# [PROMPT]
Could you set down exactly the lines in the records below between the line holding "Given: Expand the 下段 出来高 dropdown" and the line holding "Task: Switch to the GitHub Actions tool", inclusive?

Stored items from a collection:
--*--

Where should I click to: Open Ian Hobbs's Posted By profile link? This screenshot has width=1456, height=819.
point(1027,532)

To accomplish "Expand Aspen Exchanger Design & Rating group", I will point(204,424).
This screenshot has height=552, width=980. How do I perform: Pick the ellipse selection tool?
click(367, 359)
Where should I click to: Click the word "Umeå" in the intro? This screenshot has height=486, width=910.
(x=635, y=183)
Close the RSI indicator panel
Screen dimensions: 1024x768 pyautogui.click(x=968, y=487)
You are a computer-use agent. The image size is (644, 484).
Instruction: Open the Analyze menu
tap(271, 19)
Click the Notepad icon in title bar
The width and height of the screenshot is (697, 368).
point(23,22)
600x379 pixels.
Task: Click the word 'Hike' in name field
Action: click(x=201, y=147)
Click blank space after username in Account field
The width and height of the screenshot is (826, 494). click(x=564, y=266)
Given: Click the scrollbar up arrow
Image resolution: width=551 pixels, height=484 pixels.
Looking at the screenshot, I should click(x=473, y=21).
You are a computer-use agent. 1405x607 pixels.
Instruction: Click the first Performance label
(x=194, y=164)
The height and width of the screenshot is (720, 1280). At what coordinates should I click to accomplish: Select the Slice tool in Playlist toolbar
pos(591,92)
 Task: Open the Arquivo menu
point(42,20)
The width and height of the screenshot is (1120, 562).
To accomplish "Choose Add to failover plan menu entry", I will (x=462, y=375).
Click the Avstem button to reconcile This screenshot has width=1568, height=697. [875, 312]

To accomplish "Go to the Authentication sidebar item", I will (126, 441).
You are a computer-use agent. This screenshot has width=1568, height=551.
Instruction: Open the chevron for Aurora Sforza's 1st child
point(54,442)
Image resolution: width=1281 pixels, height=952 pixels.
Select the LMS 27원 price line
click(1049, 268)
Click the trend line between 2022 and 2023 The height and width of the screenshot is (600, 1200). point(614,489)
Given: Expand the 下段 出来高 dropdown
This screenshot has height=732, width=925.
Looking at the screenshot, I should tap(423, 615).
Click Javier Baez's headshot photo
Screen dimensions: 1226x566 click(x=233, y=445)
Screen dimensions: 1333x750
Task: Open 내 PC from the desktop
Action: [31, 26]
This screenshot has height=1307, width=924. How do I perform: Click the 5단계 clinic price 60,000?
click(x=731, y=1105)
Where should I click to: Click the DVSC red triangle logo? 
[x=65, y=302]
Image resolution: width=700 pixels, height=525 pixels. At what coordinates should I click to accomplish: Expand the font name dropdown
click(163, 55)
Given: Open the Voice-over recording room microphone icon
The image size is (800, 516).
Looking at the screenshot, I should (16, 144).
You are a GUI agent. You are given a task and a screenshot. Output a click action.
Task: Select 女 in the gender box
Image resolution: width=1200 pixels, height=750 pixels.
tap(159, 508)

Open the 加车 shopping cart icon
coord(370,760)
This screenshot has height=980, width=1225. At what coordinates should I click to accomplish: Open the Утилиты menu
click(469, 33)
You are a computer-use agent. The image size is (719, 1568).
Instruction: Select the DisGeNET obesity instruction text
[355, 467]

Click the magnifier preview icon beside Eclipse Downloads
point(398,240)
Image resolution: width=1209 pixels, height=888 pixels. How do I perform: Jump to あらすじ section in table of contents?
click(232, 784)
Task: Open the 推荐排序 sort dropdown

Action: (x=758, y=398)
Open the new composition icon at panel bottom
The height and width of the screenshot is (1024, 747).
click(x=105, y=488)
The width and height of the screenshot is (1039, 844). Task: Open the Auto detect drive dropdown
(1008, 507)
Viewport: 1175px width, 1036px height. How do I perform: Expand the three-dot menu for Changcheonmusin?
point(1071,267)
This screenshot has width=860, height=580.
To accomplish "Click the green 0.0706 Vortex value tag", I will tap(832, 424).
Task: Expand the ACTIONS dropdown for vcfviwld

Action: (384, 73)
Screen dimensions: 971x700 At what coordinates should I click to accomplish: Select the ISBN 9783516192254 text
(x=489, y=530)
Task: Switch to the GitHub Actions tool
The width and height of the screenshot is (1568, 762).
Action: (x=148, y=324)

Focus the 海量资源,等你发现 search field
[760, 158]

--*--

# [SOLUTION TO THIS EXERCISE]
Given: Expand the 下段 出来高 dropdown
This screenshot has height=732, width=925.
Looking at the screenshot, I should tap(423, 615).
Click Javier Baez's headshot photo
Screen dimensions: 1226x566 click(x=233, y=445)
Screen dimensions: 1333x750
Task: Open 내 PC from the desktop
Action: [31, 26]
This screenshot has height=1307, width=924. How do I perform: Click the 5단계 clinic price 60,000?
click(x=731, y=1105)
Where should I click to: Click the DVSC red triangle logo? 
[x=65, y=302]
Image resolution: width=700 pixels, height=525 pixels. At what coordinates should I click to accomplish: Expand the font name dropdown
click(163, 55)
Given: Open the Voice-over recording room microphone icon
The image size is (800, 516).
Looking at the screenshot, I should (16, 144).
You are a GUI agent. You are given a task and a screenshot. Output a click action.
Task: Select 女 in the gender box
Image resolution: width=1200 pixels, height=750 pixels.
tap(159, 508)

Open the 加车 shopping cart icon
coord(370,760)
This screenshot has height=980, width=1225. At what coordinates should I click to accomplish: Open the Утилиты menu
click(469, 33)
You are a computer-use agent. The image size is (719, 1568).
Instruction: Select the DisGeNET obesity instruction text
[355, 467]

Click the magnifier preview icon beside Eclipse Downloads
point(398,240)
Image resolution: width=1209 pixels, height=888 pixels. How do I perform: Jump to あらすじ section in table of contents?
click(232, 784)
Task: Open the 推荐排序 sort dropdown

Action: (x=758, y=398)
Open the new composition icon at panel bottom
The height and width of the screenshot is (1024, 747).
click(x=105, y=488)
The width and height of the screenshot is (1039, 844). Task: Open the Auto detect drive dropdown
(1008, 507)
Viewport: 1175px width, 1036px height. How do I perform: Expand the three-dot menu for Changcheonmusin?
point(1071,267)
This screenshot has width=860, height=580.
To accomplish "Click the green 0.0706 Vortex value tag", I will tap(832, 424).
Task: Expand the ACTIONS dropdown for vcfviwld

Action: (384, 73)
Screen dimensions: 971x700 At what coordinates should I click to accomplish: Select the ISBN 9783516192254 text
(x=489, y=530)
Task: Switch to the GitHub Actions tool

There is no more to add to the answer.